When I kick back to watch a show, I tell myself I'm just going to watch one episode. But 45 minutes later, I'm watching another. And then another. For the rest of the day. There are a lot of things that TV and chilling can lead to, but among the less fun? Maybe more cognitive decline over time.

Researchers at the University of California, San Francisco checked in with 3,247 people for 25 years, starting when they were young adults. Every five years, they asked participants to estimate how much TV they watched daily. Every two to five years, the researchers looked at how much physical exercise people got. At the end of the 25 years, when the participants were in their 40s and 50s, they all took three tests that measured their memory, focus, and mental and physical quickness.

People who got little exercise or watched at least three hours of TV a day did worse on tests measuring cognitive focus and speed than those who got more exercise or watched less TV, according to the study, published in JAMA Psychiatry on Wednesday.

"Then people who had both low physical activity and high TV had even worse performance. It was an even bigger effect," says Dr. Kristine Yaffe, a psychiatrist at UCSF and senior author on the study.

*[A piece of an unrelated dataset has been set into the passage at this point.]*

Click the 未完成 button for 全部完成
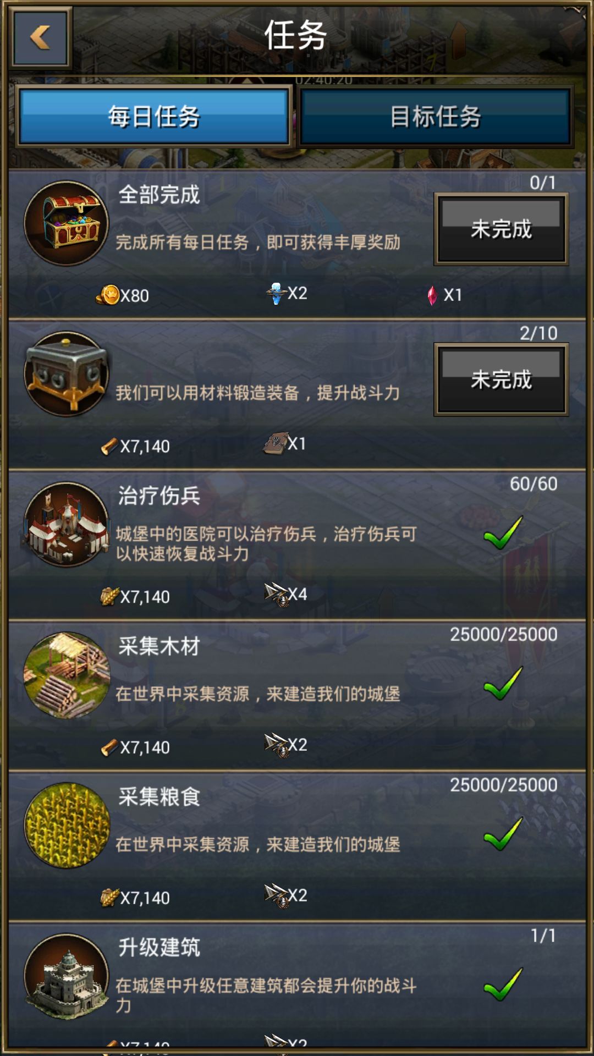The height and width of the screenshot is (1056, 594). click(501, 229)
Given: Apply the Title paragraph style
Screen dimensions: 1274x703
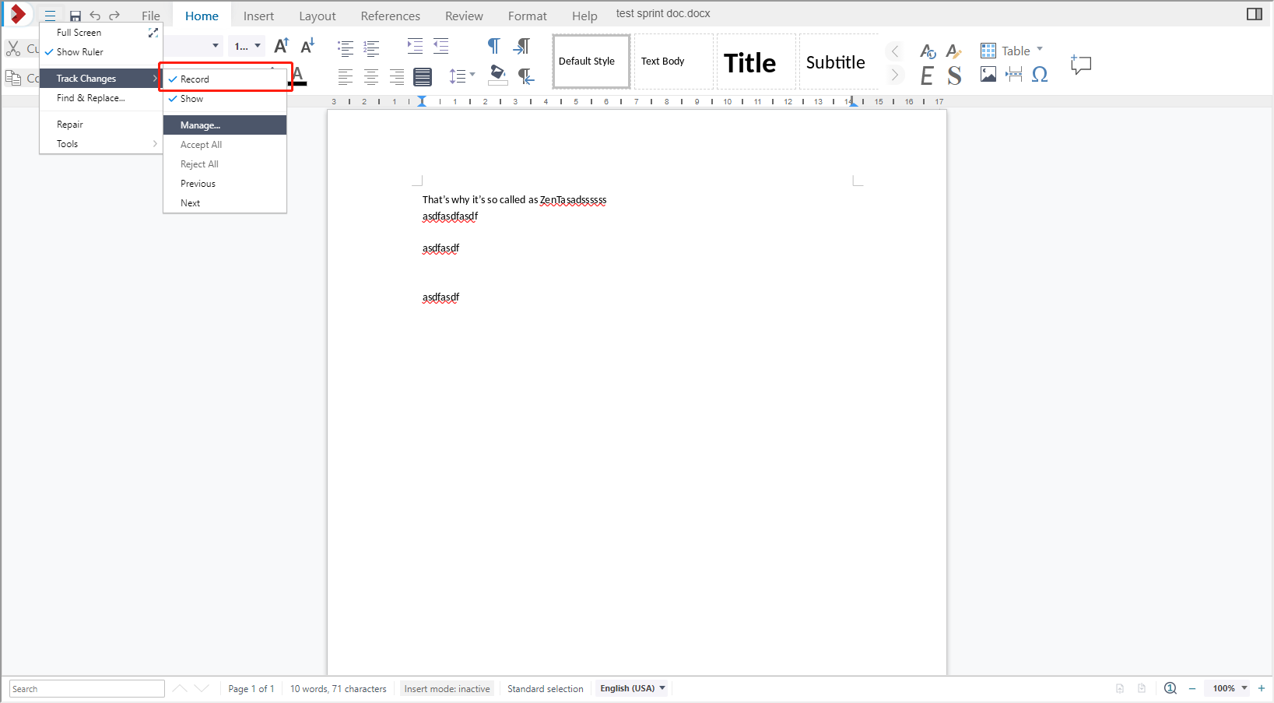Looking at the screenshot, I should click(x=749, y=62).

Some of that loss of brain power could be because just sitting around motionless isn't very good for us. Scientists have known that lack of physical exercise could be a big risk factor in cognitive decline, says Marcus Richards, a psychologist at the University College London who was not involved in the study. "But we don't know much about sedentary behavior [and cognition] right now," he says. If people who spend a lot of time binge-watching TV are doing so half-comatose on a cushion, they might not be doing their brain any favors.

Or perhaps it's something about TV watching itself, Yaffe thinks. "Is it because by watching a lot of TV, you're not challenging your brain?"

Yaffe's team didn't look at whether people were watching smart, intellectual documentaries or mind-numbing shows like The Bachelor or The Apprentice for over three hours daily.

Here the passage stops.